WHAT TO WORK ON> From the line with "The width and height of the screenshot is (476, 317)." through the final line below, restate each line word for word and return nothing else.
** TASK MATERIAL follows **
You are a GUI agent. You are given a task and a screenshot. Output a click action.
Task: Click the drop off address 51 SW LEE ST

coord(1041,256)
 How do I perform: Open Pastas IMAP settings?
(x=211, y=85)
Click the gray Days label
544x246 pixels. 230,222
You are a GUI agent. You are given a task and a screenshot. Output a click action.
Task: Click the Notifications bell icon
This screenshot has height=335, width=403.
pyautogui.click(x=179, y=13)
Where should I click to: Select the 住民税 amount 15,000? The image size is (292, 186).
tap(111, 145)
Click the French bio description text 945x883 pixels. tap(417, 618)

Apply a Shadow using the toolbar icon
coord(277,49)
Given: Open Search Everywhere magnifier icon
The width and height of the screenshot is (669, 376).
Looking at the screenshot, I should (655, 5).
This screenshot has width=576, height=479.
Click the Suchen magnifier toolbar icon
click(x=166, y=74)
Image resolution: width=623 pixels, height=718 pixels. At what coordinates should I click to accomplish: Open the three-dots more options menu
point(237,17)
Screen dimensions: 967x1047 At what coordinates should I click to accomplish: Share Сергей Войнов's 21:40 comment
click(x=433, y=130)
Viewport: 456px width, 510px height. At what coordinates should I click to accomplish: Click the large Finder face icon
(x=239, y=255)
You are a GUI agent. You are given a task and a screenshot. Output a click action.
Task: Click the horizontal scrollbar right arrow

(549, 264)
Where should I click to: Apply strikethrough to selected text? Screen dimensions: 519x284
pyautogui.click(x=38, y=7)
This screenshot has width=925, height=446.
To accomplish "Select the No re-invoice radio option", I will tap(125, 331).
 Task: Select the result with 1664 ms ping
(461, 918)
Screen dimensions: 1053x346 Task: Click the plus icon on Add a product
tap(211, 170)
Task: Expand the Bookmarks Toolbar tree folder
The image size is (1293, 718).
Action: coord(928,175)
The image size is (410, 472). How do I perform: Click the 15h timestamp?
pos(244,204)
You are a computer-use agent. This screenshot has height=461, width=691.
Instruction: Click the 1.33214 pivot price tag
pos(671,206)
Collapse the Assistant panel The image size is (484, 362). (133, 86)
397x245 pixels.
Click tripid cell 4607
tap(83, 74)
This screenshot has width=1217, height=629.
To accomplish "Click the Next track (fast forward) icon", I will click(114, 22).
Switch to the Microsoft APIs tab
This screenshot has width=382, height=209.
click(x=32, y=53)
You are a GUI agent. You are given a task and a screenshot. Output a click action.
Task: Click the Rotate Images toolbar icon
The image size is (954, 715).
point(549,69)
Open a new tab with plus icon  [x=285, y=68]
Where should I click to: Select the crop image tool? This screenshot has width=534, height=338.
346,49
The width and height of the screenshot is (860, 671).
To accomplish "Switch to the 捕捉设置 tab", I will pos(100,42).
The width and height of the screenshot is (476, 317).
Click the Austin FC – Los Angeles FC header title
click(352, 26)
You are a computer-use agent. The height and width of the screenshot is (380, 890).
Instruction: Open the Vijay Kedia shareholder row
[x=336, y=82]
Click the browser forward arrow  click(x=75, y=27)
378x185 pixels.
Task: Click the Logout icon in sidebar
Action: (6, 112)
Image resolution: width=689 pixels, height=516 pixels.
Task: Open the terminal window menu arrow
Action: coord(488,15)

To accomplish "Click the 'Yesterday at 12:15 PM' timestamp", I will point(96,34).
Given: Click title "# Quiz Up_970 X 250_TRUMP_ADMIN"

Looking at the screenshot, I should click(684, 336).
** End of TASK MATERIAL **
SOLUTION FOR THIS EXERCISE>
The width and height of the screenshot is (476, 317).
Click the Austin FC – Los Angeles FC header title
click(352, 26)
You are a computer-use agent. The height and width of the screenshot is (380, 890).
Instruction: Open the Vijay Kedia shareholder row
[x=336, y=82]
Click the browser forward arrow  click(x=75, y=27)
378x185 pixels.
Task: Click the Logout icon in sidebar
Action: (6, 112)
Image resolution: width=689 pixels, height=516 pixels.
Task: Open the terminal window menu arrow
Action: coord(488,15)

To accomplish "Click the 'Yesterday at 12:15 PM' timestamp", I will point(96,34).
Given: Click title "# Quiz Up_970 X 250_TRUMP_ADMIN"

Looking at the screenshot, I should click(684, 336).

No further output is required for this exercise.